Como recuerdan los profesores Costas y Arias, se suele aludir a dos tipos de factores para explicar el deterioro de la confianza en la democracia: aquellos que apelan a elementos culturales, y los de carácter socioeconómico. Cada vez se hace más evidente que son estos segundos los que suelen estar en la base de la desafección y desconfianza en el sistema, aunque en ocasiones pueden activar también los culturales, multiplicando así sus efectos. Todo esto acaba debilitando el contrato social en el que se fundan nuestras sociedades.

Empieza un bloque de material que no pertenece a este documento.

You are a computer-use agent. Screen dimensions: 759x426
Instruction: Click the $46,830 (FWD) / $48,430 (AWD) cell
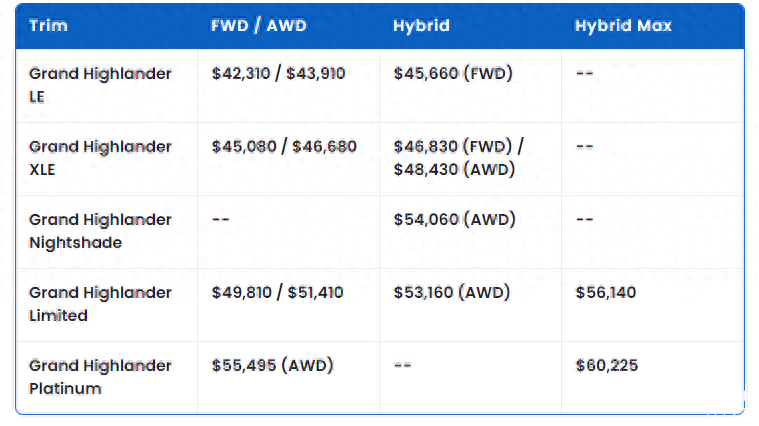458,158
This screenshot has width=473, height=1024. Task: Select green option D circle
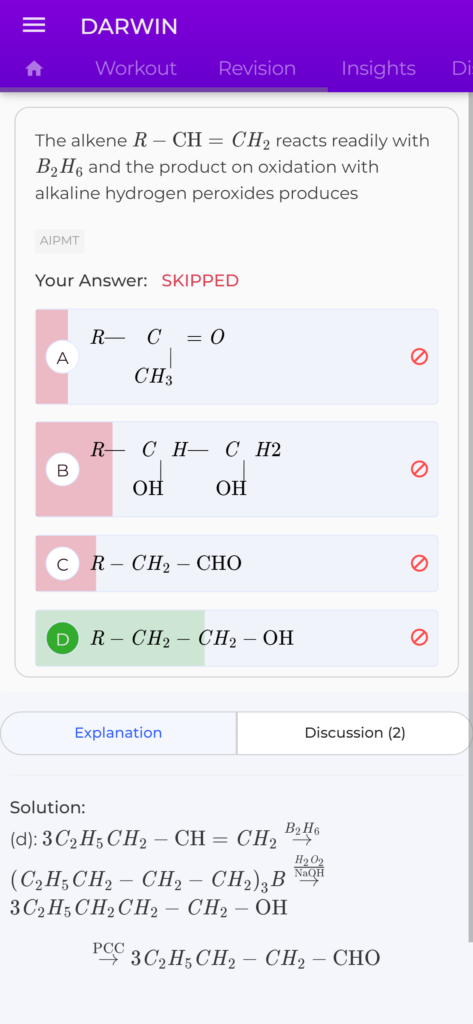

La brecha ha crecido porque quienes menos tienen, tienen menos cada vez, y ese poco se adelgaza peligrosamente, en particular entre jóvenes, mujeres, población con menor cualificación profesional y economía sumergida. Según el Banco de España, a finales del año 2020, los ingresos del 10% más rico eran más de ocho veces superiores que los del 10% más pobre. La brecha se mantiene con casi el doble de parados en España que la media europea, mientras que la presión fiscal, según datos de Eurostat, sigue entre cinco y seis puntos por debajo del entorno.
Todos estos datos me han parecido más que elocuentes para, por una vez, dejar de lado los entresijos de la política cotidiana, sus rifirrafes constantes y poner sobre el papel una realidad que considero de especial gravedad y que por desgracia muchas veces ni percibimos porque forman parte del paisaje habitual y de nuestro entorno.
A partir de aquí, cada cual es muy libre de reflexionar sobre lo que aquí se ha escrito. Claro que, también, se puede, mirar hacia otro lado. Al fin y al cabo, es algo que, con mayor o menor frecuencia, todos hacemos.